PROBLEM TO SOLVE: The entries below are to be restated exactly, and their images are to be omitted.

Collected data entries:
▽
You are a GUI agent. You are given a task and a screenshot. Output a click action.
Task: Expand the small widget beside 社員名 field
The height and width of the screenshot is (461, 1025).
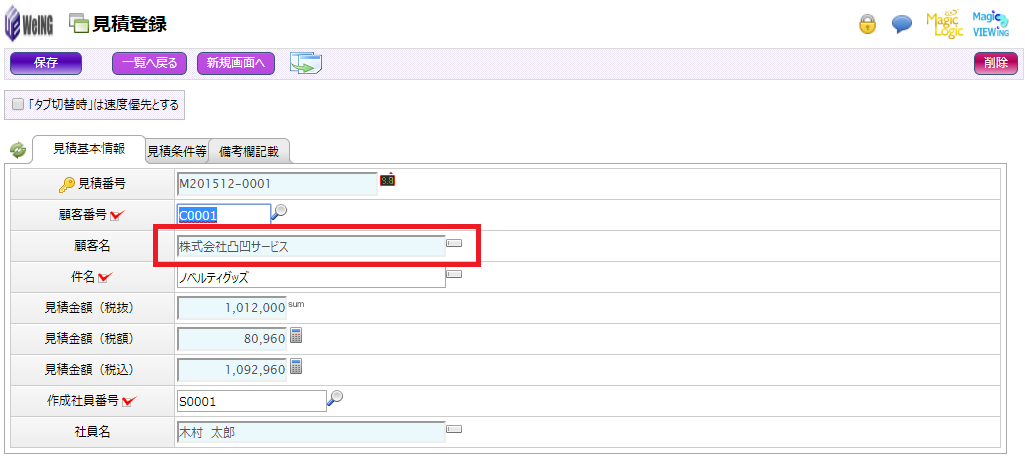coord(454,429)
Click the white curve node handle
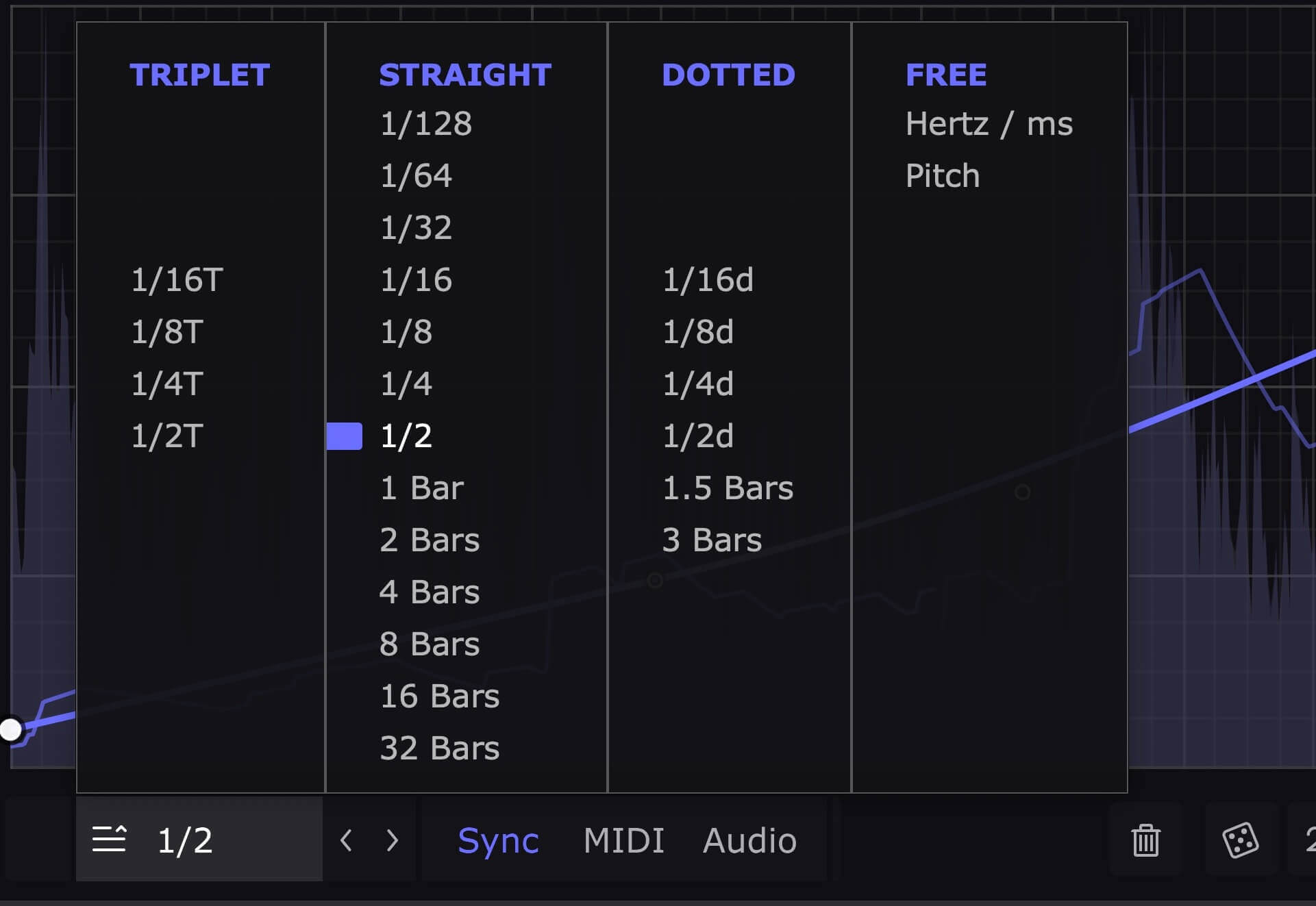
△
EXERCISE ANSWER:
You are a GUI agent. You are given a task and a screenshot. Output a click action.
Task: Expand the small widget beside 社員名 field
The height and width of the screenshot is (461, 1025).
coord(454,429)
Click the white curve node handle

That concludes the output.